§ **Document**
-*-

The Silent Woman

Donald Trump has a problem with women, but this sort of thing has been going on a long time. In 1609, Ben Jonson gave us Epicœne, or The Silent Woman – a mistaken-identity comedy about a wealthy old man with an obsessive hatred of noise who decides he must marry a silent woman – the ideal woman. He’s set up. His new silent wife, Epicœne, turns out to be a young boy. It’s a lot more complicated than that, but the running joke is that there’s no such thing as a silent woman.

The wealthy old man, Morose, really was a fool, and that was amusing in all sorts of ways, but the play was a flop. Shakespeare was writing better stuff at the time. Jonson’s play was a hit later, in the Restoration, starting in 1660 when the British decided all those years without a king, when Oliver Cromwell and his Puritans ran the place and banned all theater, because it undermined public morals, had been a miserable time. They brought Charles II back from exile in France. It was time once again for sexually ambiguous farce. Jonson had been dead for years, since 1637, but he sort of got his revenge. People should loosen up – especially about women.

People haven’t loosened up, and women have paid the price ever since. Marilyn Monroe paid the price. She was America’s sexy-as-hell little bit of provocative fluff, without a thought in her pretty little head, implicitly compliant and essentially silent. What did she know about anything? Who cared? But that was the image that paid the bills. She read everything in sight, from Plato to Sartre. She sat down with puzzled intellectuals. She even married the famous playwright Arthur Miller. She wanted to be taken seriously, and she probably should have been taken seriously, but that wasn’t to be. She couldn’t escape being trapped in the body of what seemed to be the ultimate woman. Her suicide wasn’t all that surprising.

-*-

§ **Objectives**
a – Answer these questions from the essay:
(i) In what year did Ben Jonson give us Epicœne, or The Silent Woman?
(ii) Since what year had Jonson been dead when his play became a hit in the Restoration?
(iii) Which playwright did Marilyn Monroe marry?
b – Render this sentence from the essay in German: "She read everything in sight, from Plato to Sartre."

§ **Collected material**
-*-

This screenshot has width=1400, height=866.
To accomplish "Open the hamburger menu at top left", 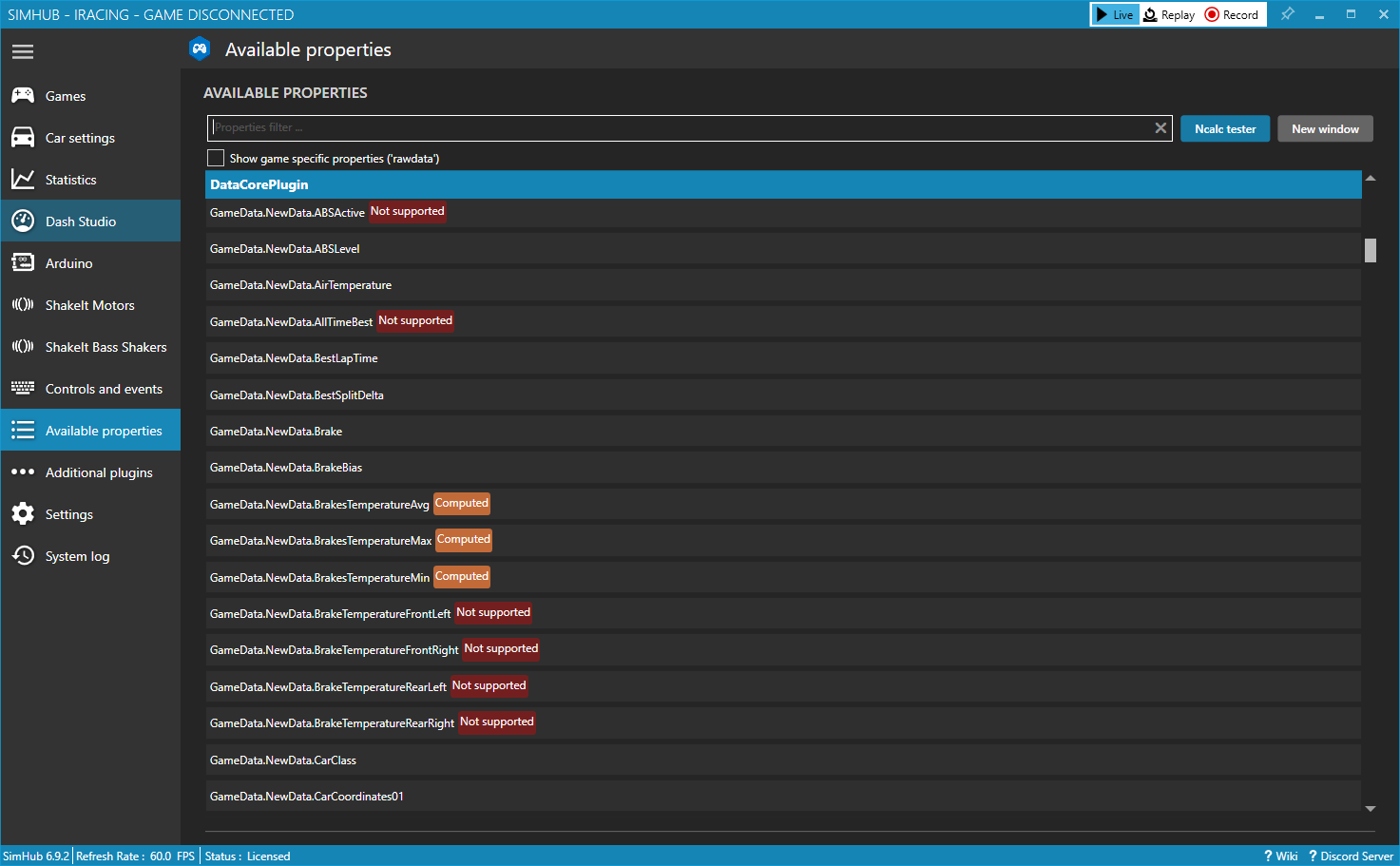I will tap(23, 51).
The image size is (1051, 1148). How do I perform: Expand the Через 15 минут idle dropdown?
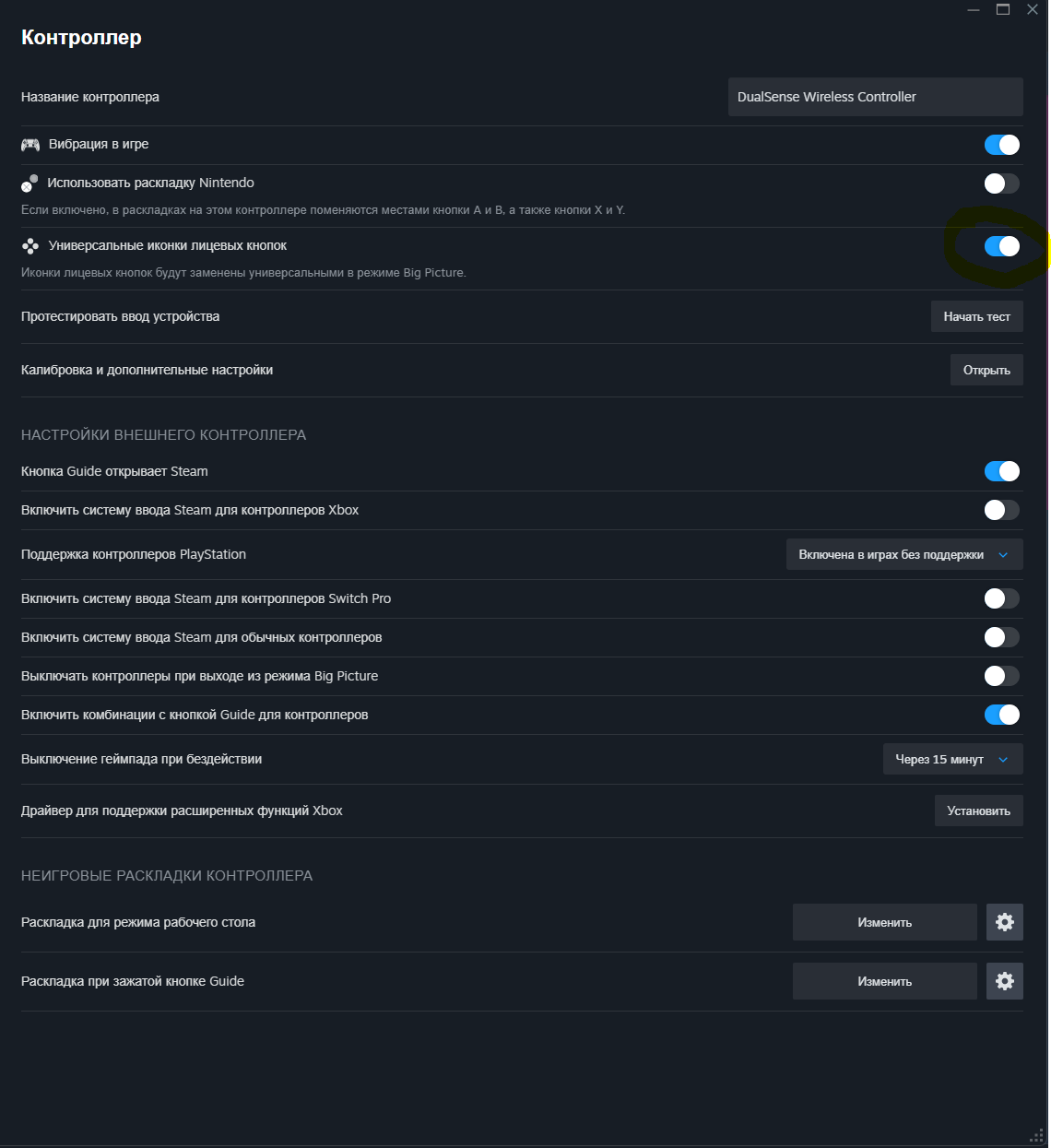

-*-

§ **The solutions**
a –
(i) 1609
(ii) 1637
(iii) Arthur Miller

b – Sie las alles, was ihr unter die Augen kam, von Platon bis Sartre.